:: Reading passage ::
------------------------------

From application perspective, the UID might be the only input data they have (think file ownership), we should provide a mean to retrieve a user based on this data only. The fact that we use 'domains' is not interesting for applications.
Yes, it is only about the domain path. The object path can be obtained by uid search with Users.FindByID(id), not domain is required there.
We can iterate through all the domains in the getters, but having the domain as a part of an object path is simply more convenient.
I don't have a problem with adding domain to the path, after all, the user is not supposed to construct the paths himself, he ought to use the Find() methods. But I think we shouldn't require the domain to be an input parameter.
I'm also thinking about more complex and more object oriented interface usage. Something like:
ifp.Users.ListByName on /ifp/Users ifp.Users.ListByName on /ifp/$domain/Users
The later can replace ListByDomainAndName(domain, filter, limit) method.
User object path can then look like: /ifp/$domain/Users/$uid
But that is probably too complex and overthought. What do you think?
I don't think this is required, meh :-)
The only thing that comes to mind wrt the object path is that the object path might be the identifier that we use for object caching. But then I don't suppose subdomains can be renamed with the current code at all..

------------------------------

:: Extracted information ::
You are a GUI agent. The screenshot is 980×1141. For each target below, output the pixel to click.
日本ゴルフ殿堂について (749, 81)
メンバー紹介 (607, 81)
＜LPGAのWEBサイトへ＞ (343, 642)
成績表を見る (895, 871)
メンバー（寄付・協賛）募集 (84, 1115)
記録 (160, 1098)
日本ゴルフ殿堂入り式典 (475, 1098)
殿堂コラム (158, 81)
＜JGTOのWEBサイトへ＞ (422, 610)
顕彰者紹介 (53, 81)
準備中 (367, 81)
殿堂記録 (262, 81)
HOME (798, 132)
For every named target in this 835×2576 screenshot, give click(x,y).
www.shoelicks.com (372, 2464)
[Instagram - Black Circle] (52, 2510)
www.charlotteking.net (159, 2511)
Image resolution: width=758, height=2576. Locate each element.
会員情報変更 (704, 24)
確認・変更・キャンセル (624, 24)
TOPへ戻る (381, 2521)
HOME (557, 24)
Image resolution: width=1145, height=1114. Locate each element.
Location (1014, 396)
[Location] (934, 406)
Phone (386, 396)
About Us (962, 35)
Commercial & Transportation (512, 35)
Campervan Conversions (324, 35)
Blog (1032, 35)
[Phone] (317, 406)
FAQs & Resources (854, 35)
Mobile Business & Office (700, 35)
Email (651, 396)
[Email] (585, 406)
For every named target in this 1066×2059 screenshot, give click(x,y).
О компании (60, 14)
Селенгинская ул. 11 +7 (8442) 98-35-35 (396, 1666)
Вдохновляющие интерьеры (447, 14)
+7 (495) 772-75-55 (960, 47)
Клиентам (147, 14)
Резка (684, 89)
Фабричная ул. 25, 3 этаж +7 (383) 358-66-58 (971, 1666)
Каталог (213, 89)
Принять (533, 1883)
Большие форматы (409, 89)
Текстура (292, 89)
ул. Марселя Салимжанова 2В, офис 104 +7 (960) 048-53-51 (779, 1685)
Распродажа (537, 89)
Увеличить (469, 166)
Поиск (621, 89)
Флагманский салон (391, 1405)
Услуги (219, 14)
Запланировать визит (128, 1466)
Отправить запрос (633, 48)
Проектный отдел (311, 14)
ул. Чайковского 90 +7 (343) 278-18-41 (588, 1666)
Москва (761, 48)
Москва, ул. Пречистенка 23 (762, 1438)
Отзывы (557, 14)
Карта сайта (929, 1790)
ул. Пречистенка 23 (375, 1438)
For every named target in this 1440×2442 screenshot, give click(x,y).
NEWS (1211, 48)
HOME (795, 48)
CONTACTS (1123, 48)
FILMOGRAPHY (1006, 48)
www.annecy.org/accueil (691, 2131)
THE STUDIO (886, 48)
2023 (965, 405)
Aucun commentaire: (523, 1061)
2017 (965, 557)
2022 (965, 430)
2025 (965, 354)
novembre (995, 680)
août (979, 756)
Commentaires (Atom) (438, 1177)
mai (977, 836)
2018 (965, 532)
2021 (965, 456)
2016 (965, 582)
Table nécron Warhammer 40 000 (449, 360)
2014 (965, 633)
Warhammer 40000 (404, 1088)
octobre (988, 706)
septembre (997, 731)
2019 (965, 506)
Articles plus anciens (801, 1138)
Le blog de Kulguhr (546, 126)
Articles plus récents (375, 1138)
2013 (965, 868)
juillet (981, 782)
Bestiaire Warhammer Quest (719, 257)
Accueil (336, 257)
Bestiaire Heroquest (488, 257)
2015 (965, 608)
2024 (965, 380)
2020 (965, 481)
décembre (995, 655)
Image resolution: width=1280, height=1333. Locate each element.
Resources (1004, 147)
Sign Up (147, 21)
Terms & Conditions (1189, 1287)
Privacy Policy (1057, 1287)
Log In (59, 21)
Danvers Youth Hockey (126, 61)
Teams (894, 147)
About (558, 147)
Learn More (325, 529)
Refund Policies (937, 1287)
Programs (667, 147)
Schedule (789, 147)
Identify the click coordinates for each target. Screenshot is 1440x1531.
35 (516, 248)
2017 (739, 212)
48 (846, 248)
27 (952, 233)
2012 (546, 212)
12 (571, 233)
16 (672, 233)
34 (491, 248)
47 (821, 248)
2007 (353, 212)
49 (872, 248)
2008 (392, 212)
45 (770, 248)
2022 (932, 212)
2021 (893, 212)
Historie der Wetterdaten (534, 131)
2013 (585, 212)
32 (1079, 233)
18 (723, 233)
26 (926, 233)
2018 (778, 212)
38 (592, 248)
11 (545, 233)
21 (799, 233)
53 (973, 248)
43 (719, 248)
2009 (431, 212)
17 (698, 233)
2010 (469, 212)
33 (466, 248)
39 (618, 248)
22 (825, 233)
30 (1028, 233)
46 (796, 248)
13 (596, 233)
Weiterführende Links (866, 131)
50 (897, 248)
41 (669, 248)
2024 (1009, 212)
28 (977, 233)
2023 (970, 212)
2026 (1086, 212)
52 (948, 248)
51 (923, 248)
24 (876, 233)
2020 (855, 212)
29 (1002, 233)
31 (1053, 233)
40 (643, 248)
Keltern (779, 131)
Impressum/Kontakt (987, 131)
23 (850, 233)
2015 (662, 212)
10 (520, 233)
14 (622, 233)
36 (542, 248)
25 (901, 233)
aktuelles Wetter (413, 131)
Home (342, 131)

------------------------------

:: Things to do ::
1. Write out part of the object path discussion above, beginning at the words "I'm also thinking" and stopping after the words "required, meh :-)".
2. Answer these questions from the object path discussion above:
(a) Which method obtains the object path by uid search?
(b) Which method could the later ListByName form replace?
(c) What form could the user object path take?

:: Results ::
1.
I'm also thinking about more complex and more object oriented interface usage. Something like:
ifp.Users.ListByName on /ifp/Users ifp.Users.ListByName on /ifp/$domain/Users
The later can replace ListByDomainAndName(domain, filter, limit) method.
User object path can then look like: /ifp/$domain/Users/$uid
But that is probably too complex and overthought. What do you think?
I don't think this is required, meh :-)

2.
(a) Users.FindByID(id)
(b) ListByDomainAndName(domain, filter, limit)
(c) /ifp/$domain/Users/$uid